Artificial Intelligence and Business Strategy
In collaboration withBCG
Over the past year or so we’ve been engaged in an effort to tell the story of how large organizations are deploying artificial intelligence in their businesses. We were encouraged by the response to the 2018 NewVantage Partners executive survey, in which 93% of respondents said their organizations were investing in AI initiatives. Plenty of companies to write about, we thought. These were very large organizations spending goodly sums on AI and with a history of early adoption of other technologies. But when we approached many of these companies to discuss writing some case studies about their work, most of them demurred.

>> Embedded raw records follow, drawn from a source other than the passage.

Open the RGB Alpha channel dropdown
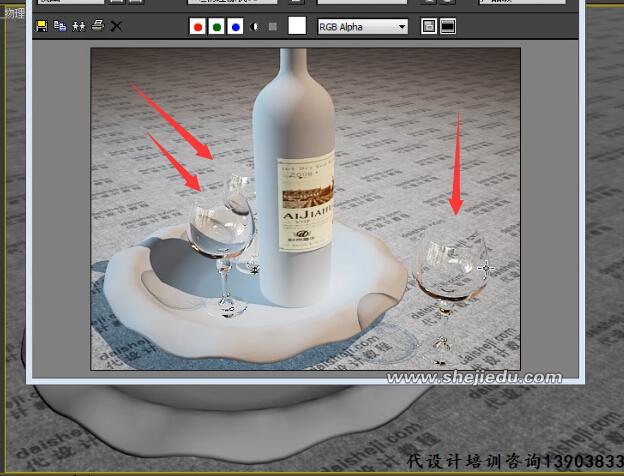This screenshot has width=624, height=476. (x=363, y=26)
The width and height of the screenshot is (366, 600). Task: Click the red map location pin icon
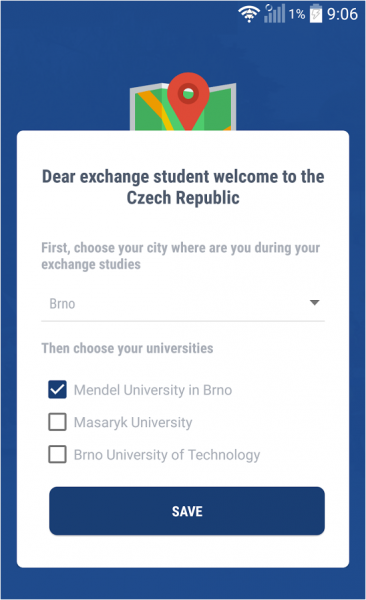tap(188, 101)
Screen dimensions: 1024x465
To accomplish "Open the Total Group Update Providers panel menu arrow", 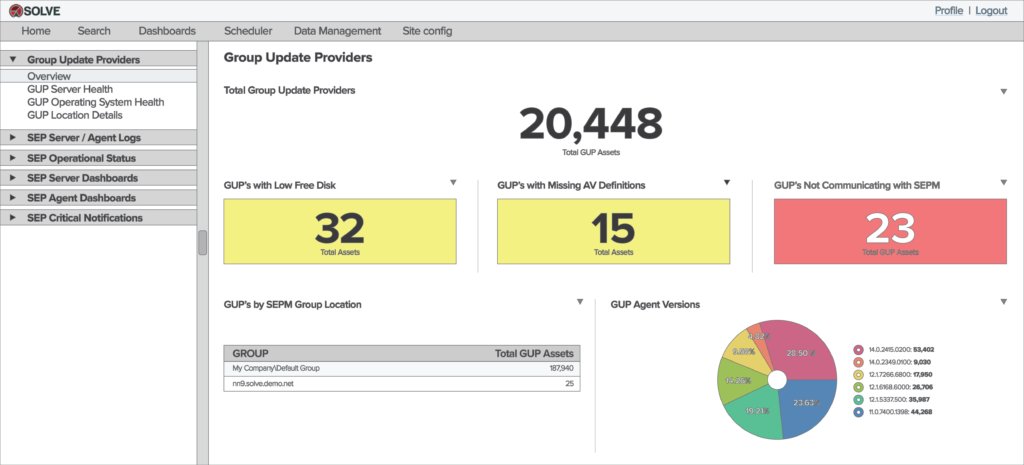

Most said the reason wasn’t that they wanted to keep their AI activities secret, but that they weren’t actually very far along and hence their projects were not worth discussing yet. They were doing lots of pilots, proofs of concept, and prototypes, but they had few production deployments. When they did have AI systems in production, most were machine learning-based systems that had been in place for many years. This is particularly true in financial services, where large-scale “scoring” has been used to evaluate customers for credit and potential fraud for well over a decade. Some said to us that they didn’t really consider these projects to be examples of AI — consistent with the common view of AI that it describes technology that is never really here yet. Others say that they have robotic process automation (RPA) implementations in place, but most are relatively small, and there is also debate about whether RPA is really AI or not.

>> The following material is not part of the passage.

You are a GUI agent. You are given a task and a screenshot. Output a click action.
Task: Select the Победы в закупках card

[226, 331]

Why AI Implementation Is Challenging
But there are good reasons why production implementations of AI technology are relatively scarce. One is the maturity — or lack thereof — of the technology. Chatbots and intelligent agents, for example, are getting better all the time, but many companies still hesitate to turn their customers over to them. Instead, they ask their employees to use them for applications in HR and IT. Some make them available to their call center reps to use in the background to help answer customer questions. Eventually, they hope, they will support customer interactions directly.